Highlander has a head that appears longer than it is wide due to the muzzle length. Its large whisker pads rest on a firm, strong chin. One of its most distinctive features is its pair of ears that carries a loose, relaxed backward curl from the tip of the ears. The ear tips should still be visible from a frontal view. They should also appear tall and open due to having a more vertical crimp. It has medium to large oval eyes that present a slight slant and are separated by a wide and substantial nose. Viewed in profile, the long-sloping forehead becomes apparent. Also the nose, muzzle and chin create a blunt look that gives the Highlander a boxy muzzle in profile.

Highlander can come in either longhaired or shorthaired version. The look of the longhaired version has been described to resemble a little cougar while the shorthaired version a little lynx.

Colors donning the coat are usually black chocolate, black cream, black silver, Carmel Ebony and Red and their patterns include the classic, mackerel tabby, spotted tabby and tawny torbie.

Personality and temperament
Despite the big wild cat look, the Highlander is actually a gentle giant. It is big in its affections and is highly fun-loving, playful and inquisitive. This is evident through all its crazy antics and its love for attention. Being highly energetic and agile has helped build a powerful and muscular body that is characteristic of this breed. Highlander has been described to possess a dog-like disposition due in part to the level of training it can take. This is no doubt also an attribute of its high intelligence. Though active, this cat is not vocal and can be considered as more of a coo-and-trill communicator. Its gentleness and patience make it a safe pet to have around children as well as a good companion to other household pets.

Care and health issues
Genetically, the Highlander is a healthy breed with no known health problem. A healthy Highlander can expect to live between 10 – 15 years. It is important to obtain a written health guarantee from qualified breeders when purchasing the cat. This will ensure that the cat has been bred responsibly and that it is not contracted with other common feline diseases.

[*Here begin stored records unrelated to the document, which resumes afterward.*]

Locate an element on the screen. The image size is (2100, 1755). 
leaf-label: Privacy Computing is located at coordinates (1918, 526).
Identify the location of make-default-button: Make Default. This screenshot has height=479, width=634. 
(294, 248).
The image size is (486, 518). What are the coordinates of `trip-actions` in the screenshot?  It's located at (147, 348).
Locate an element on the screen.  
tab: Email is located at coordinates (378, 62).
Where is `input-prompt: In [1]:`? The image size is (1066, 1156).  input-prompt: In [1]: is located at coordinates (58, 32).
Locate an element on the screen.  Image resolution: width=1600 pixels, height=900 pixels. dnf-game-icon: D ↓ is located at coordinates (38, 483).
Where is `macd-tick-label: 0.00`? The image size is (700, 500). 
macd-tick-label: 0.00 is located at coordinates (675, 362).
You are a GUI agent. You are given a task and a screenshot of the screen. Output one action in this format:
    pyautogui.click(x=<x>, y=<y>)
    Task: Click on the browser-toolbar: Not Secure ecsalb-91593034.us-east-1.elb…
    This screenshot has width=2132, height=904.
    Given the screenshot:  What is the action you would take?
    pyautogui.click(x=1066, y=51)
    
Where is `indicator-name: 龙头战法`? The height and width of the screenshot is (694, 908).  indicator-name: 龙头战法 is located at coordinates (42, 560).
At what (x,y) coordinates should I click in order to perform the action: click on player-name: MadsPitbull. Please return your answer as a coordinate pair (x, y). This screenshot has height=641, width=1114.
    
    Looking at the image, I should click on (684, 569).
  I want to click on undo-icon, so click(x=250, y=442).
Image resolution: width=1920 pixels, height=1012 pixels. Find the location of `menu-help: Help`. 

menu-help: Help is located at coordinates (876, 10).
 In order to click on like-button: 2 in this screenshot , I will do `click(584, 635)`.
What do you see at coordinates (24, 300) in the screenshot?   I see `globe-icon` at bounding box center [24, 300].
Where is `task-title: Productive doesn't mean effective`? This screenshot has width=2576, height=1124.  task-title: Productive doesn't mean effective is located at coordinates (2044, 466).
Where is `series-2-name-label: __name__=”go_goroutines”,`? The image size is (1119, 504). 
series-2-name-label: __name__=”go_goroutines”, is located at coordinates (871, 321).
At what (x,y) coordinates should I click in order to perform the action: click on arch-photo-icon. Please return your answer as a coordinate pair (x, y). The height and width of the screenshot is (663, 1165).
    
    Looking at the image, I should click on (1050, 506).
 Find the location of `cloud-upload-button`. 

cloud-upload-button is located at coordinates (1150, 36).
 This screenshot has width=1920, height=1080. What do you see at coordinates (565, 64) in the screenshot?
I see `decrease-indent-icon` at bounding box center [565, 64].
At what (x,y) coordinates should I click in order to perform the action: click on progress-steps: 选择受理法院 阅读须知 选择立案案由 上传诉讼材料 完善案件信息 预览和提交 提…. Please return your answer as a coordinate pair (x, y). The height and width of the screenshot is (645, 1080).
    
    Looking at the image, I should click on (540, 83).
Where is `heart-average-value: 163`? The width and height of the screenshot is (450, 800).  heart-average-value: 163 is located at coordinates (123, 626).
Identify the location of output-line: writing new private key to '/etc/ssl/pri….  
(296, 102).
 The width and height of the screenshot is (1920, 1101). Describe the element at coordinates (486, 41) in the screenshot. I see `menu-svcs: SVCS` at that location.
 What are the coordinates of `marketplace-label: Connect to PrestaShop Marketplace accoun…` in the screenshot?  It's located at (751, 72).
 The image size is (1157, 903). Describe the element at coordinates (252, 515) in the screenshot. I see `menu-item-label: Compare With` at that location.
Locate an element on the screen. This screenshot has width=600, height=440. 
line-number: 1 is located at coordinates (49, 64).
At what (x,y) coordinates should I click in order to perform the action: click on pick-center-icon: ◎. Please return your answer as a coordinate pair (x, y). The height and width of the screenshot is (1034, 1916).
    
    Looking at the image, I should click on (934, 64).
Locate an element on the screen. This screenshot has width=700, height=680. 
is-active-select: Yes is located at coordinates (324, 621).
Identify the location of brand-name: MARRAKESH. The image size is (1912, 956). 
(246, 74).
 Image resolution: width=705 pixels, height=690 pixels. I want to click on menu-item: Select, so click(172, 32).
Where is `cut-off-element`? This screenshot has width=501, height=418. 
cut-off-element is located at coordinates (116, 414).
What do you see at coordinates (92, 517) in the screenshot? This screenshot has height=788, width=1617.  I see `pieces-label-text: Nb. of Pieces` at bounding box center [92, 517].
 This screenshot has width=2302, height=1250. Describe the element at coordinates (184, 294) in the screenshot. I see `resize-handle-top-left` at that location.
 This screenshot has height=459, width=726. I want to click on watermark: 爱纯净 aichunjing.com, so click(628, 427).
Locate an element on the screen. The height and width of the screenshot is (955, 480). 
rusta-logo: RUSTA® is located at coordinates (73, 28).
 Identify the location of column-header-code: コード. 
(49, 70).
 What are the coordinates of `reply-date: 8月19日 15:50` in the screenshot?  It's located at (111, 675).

Grooming the Highlander is fairly easy; a weekly brushing will suffice to help remove dead hair and distribute skin oil. Longhaired Highlander would however need more frequent brushing. It is advisable to accustom this active breed to routine grooming at a young age. Other grooming practices should include frequent teeth brushing with vet approved toothpaste. The nails should also be trimmed whenever necessary. Also, check the curled ears for indications of infection and clean them with a damp cotton or cloth if needed.

The ideal home
The Highlander can adapt to indoor living. With its high level of energy and playfulness, it is necessary to create an adventure zone to prevent boredom. Equip the space with cat toys, cat trees and cat gym sets. While an outdoor space will be ideal for it to explore and to introduce more adventures, the area must be safe and escape-proof. The Highlander can get along well with children and other family pets, making it suitable for most types of household. Given the right care and affections, the Highlander will add must amusement, joy and affections to the family. This is surely a treasure to have for families who are looking for an active, mischievous and social companion.